### Problem requirements
Copy out the whole listing exactly as given. Skip the pictures.
BEGIN
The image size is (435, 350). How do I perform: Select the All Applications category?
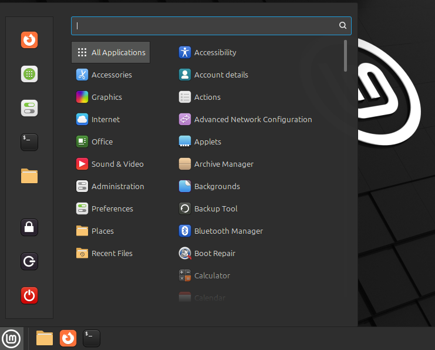tap(110, 52)
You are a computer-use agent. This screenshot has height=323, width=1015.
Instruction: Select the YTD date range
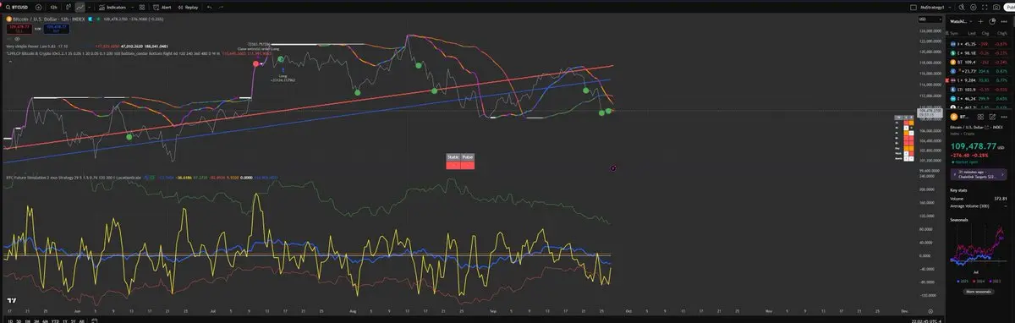point(55,321)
END
### Solved problem
The image size is (435, 350). How do I perform: Select the All Applications category?
tap(110, 52)
You are a computer-use agent. This screenshot has height=323, width=1015.
Instruction: Select the YTD date range
point(55,321)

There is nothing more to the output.